Raising the level of care for Paterson residents struggling with opioid addiction November 3, 2022

Raising the level of care for Paterson residents struggling with opioid addiction

November 3, 2022

Title: Chief Innovation Officer 

City: Paterson, N.J. 

Local government is used to running life-or-death emergency services where every minute in response times matters. Edward Boze wants the way Paterson responds to residents struggling with opioid addiction to be one of them. 

Boze and his team are developing “RealFix,” a new program that will provide medical attention and prescriptions to opioid addicts within 90 minutes, no matter the time or day. 

RealFix was one of the 15 winners in this year’s Bloomberg Philanthropies Global Mayors Challenge. Each year, more than 1,700 opioid-related overdoses take place in Paterson, and residents experiencing opioid-use disorder face significant barriers to timely treatment. 

Boze says that people struggling with opioid addiction in the city too often face a deadly choice. In order to avoid a painful withdrawal “they fear more than death,” they can either wait a week or more for medication which takes away the cravings--or use  more opioids, and continue the spiral of addiction. 
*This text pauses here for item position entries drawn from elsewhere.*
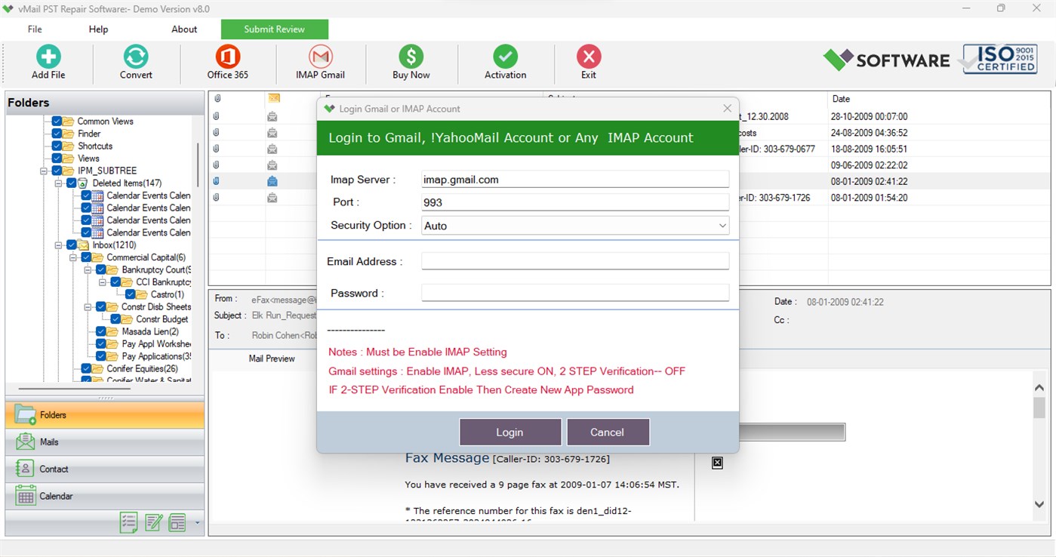Exit the application via toolbar icon
Screen dimensions: 1056x557
point(588,62)
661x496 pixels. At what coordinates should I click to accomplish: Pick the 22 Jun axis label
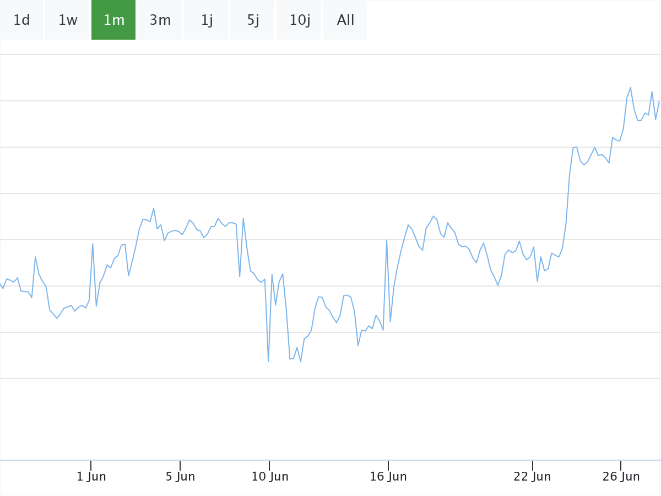532,477
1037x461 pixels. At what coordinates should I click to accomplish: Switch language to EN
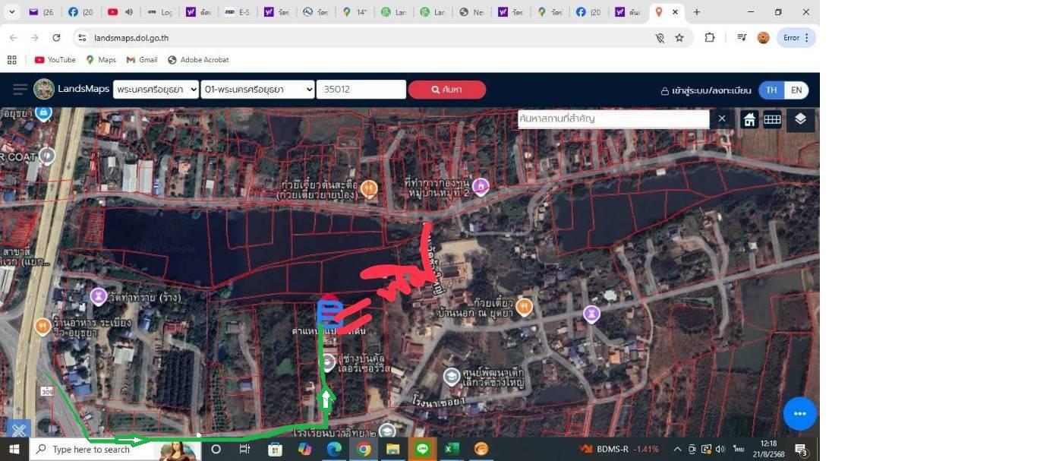tap(796, 90)
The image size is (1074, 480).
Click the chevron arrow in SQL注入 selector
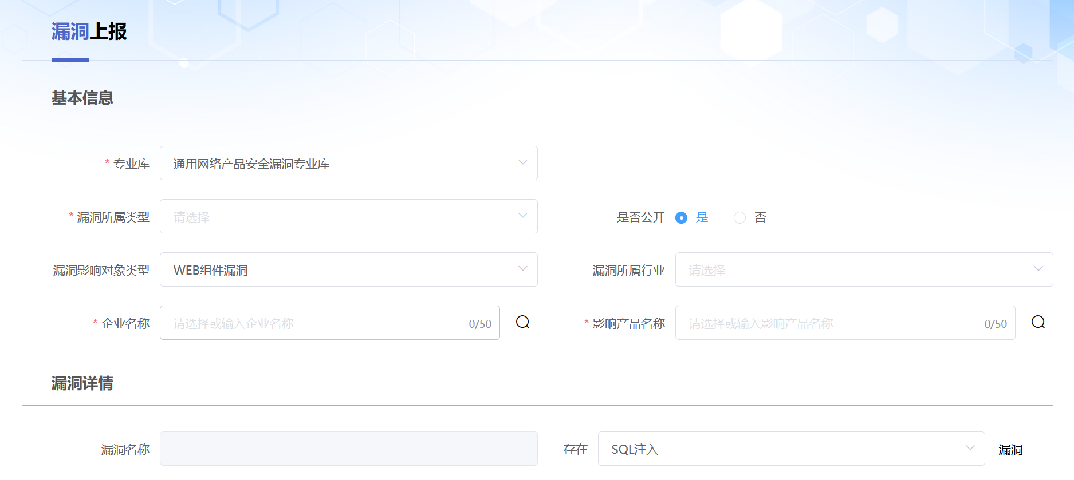[x=970, y=448]
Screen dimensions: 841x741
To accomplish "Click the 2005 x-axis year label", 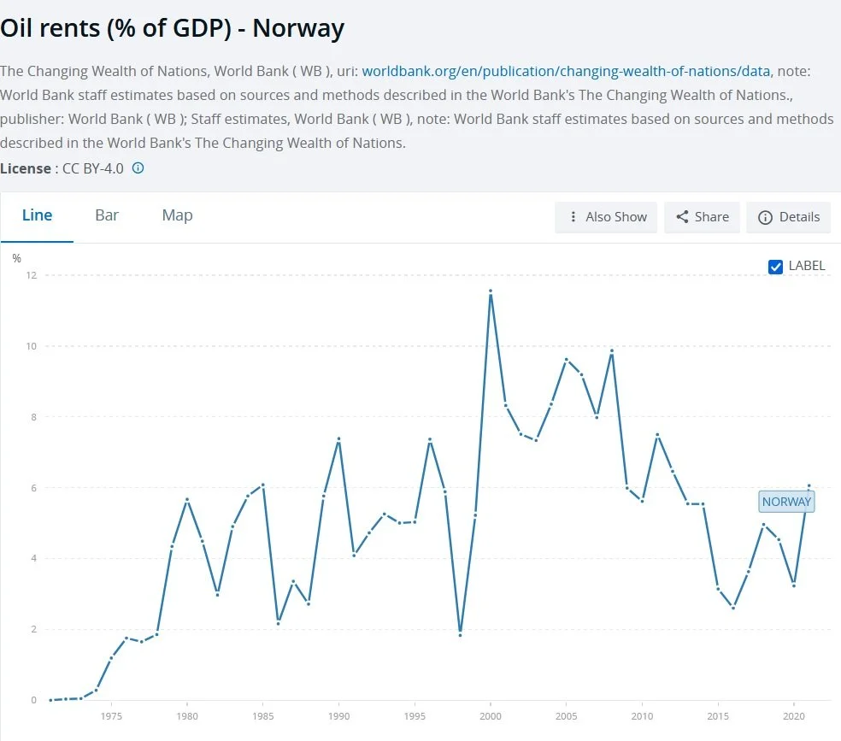I will [x=567, y=716].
In a recent pilot, the Paterson team was able to get the wait down to an average of 76 minutes from the time an addict makes a call to receiving the medication. Boze says the process knits together a tele-medicine doctor, then the pharmacy, then a delivery service, all of which is tracked closely by the RealFix team, which provides a central nervous system for the whole process. 

“That is a game changer, because for the first time, the medication which counteracts withdrawal is more readily available than the opioids,” Boze says. The Paterson team is very deliberately building the service in such a way that it can be easily adopted by other cities. 

Impact, efficiency, and measuring results are all qualities Boze has stressed since coming to Paterson in 2019 with decades of experience in the private sector, including at PriceWaterhouseCoopers and Xerox Business Services, where he formed their Center of Excellence and created their Office of Innovation. 

He says he’s found the public sector refreshing in its spirit of camaraderie and purpose. In his career in the private sector, Boze says he too often worked in situations where ideas and information were zealously protected like state secrets. “In government,” he says happily, “you’re hoping that another city steals your idea.”  

Pro Tip: “In many cases, the problems we face are a failure of customer service. We may think, ‘it’s got to be more difficult than that,’ but it’s really not.”